Written by sally @ 5:29 pm — Section: Uncategorized

So apparently I can only post once a week now. That’s how it’s been the past few weeks, anyway. It’s difficult to write a post with one hand, which is usually how I’m conducting any computery business these days, but right now Spike is asleep and Larry is peeling some potatoes and I am sitting at a desk like a big girl and typing with both hands. Victory! Let freedom ring, &cetera.

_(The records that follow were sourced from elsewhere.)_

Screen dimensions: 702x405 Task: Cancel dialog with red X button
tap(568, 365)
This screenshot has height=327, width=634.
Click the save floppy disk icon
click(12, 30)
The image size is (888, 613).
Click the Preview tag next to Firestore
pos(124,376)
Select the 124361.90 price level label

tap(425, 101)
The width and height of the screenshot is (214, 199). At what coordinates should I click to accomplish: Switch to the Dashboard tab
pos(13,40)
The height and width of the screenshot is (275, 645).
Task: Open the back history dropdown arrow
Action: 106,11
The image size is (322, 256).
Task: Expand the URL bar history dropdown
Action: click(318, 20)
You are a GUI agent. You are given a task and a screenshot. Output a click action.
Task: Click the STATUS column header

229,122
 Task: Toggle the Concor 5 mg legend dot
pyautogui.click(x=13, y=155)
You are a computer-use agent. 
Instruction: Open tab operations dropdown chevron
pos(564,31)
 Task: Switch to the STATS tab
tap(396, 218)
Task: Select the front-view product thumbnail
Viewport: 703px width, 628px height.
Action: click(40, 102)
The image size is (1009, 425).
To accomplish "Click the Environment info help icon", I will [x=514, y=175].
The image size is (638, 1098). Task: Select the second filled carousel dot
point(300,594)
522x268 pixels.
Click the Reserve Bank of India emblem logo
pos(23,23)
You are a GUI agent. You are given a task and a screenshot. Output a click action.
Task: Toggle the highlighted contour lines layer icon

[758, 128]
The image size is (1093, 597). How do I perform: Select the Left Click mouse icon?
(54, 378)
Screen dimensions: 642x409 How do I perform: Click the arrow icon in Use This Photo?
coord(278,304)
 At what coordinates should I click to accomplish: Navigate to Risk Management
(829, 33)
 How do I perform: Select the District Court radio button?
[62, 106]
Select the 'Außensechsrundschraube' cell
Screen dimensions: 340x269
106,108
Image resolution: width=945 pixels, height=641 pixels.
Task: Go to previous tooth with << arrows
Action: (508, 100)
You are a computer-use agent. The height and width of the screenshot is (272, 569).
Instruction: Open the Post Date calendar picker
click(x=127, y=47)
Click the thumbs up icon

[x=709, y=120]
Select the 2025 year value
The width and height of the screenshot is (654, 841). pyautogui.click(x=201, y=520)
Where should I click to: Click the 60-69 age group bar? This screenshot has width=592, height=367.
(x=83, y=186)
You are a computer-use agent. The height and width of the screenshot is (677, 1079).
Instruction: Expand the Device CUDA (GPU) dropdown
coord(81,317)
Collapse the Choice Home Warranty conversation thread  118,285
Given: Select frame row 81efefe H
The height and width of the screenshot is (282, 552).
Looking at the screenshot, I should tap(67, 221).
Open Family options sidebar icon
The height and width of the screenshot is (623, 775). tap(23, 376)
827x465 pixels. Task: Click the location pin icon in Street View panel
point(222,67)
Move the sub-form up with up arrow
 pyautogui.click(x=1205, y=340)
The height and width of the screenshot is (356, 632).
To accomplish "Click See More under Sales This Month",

I have to go back to work in a couple of weeks. To say I am unenthused about this is an understatement. However, I am sort of excited about dusting my brain off and using it again. The extent of my brain activity these days is trying to remember how the current episode of Law and Order ends, since I have seen them all 500 times. I had this chat exchange a few weeks ago:

Me: omg
Friend: what
Me: I am watching 27 Dresses and I just thought to myself “this movie is brilliant”
Friend: time to go back to work!

Even my Netflix queue has turned stupid. I watched 27 Dresses (which I did think was kind of brilliant, actually, in terms of the set up [although it stole from like, every romantic comedy ever, including The Runaway Bride, which is kind of saying something in terms of lameness] and in terms of the fact that I have a huge crush on Katherine Heigl) and P.S. I Love You (which I did not love, mainly due to what Hillary Swank was wearing when they first met in Ireland; geez, that was a terrible outfit) and right now I have Enchanted to watch. I am confident that the adorableness of Amy Adams will prevail over any major stupidity.

I’m reading The Ten-Year Nap by Meg Wolitzer, which could possibly be the exact wrong book for me to be reading right now. So far we have gone through how the main character couldn’t have possibly left her tiny defenseless infant son in daycare ten years ago because she thought he may die without her. Huh. I don’t know anything about feeling that exact way all the time and dreading going back to work to the extent that I have been a teary mess and it’s still two weeks away and everyone on my gmail chat list better be available for chatting on July 21 because I plan to hide in my office all day with a Kleenex stuffed up my nose.